Role of nitric oxide in hemostatic system activation in vivo in humans

NO is a potent inhibitor of in vitro platelet aggregation and adhesion. In view of possible future widespread use of NO in pulmonary and cardiovascular diseases, we investigated the role of NO in hemostatic system activation in vivo in humans. Sixteen healthy male volunteers (age range, 22 to 33 years) received either NO by inhalation (50 ppm over 30 minutes; n = 8) or the NO synthase inhibitor N(G)-monomethyl L-arginine (L-NMMA 3 mg/kg body weight IV over 5 minutes; n = 8). β-Thromboglobulin (β-TG), an indicator of plalelet activity: prothrombin fragment 1 + 2 (F₁₊₂), an index of coagulation activation; and thromboxane B₂ (TxB₂), a measure of platelet prostaglandin synthesis, were determined in blood samples obtained from bleeding time incisions ('shed blood') at baseline and after administration of the respective drug. In addition, β-TG and F₁₊₂ were also determined in venous blood. To verify the systemic effects of the drugs, methemoglobin and plasma nitrites/nitrates were measured in the NO group, and cardiac output anti exhaled NO were measured in the L-NMMA group. Compared with baseline, methemoglobin and plasma nitrates increased by 73 ± 12% (P = .006) and 60 ± 9% (P <.001), respectively, following NO inhalation. L-NMMA infusion resulted in decreases in both cardiac output (by 16±2%; P<.001) and exhaled NO (by 54±7%; P<.001). NO inhalation or L-NMMA infusion had no significant effect on β-TG, F₁₊₂ and TxB₂ levels in shed blood.
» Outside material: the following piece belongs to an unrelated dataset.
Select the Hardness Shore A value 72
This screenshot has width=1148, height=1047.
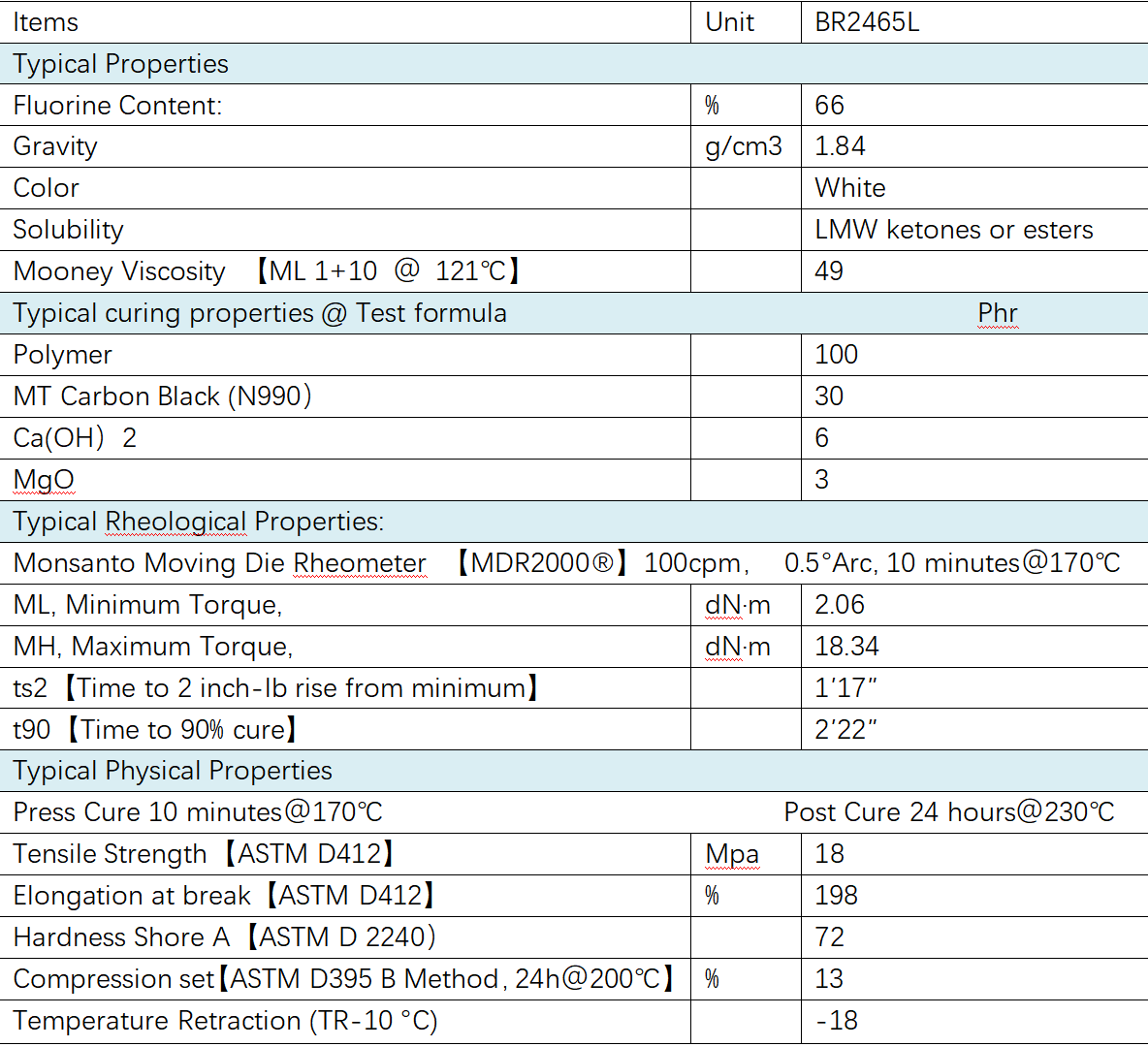(829, 937)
No significant changes in platelet counts and levels of coagulation activation markers were found in venous blood alter drug administration. In contrast to the in vitro data, neither inhalation of NO nor inhibition of NO synthesis by infusion of L- NMMA had a major impact on hemostatic system activation in vivo in healthy individuals.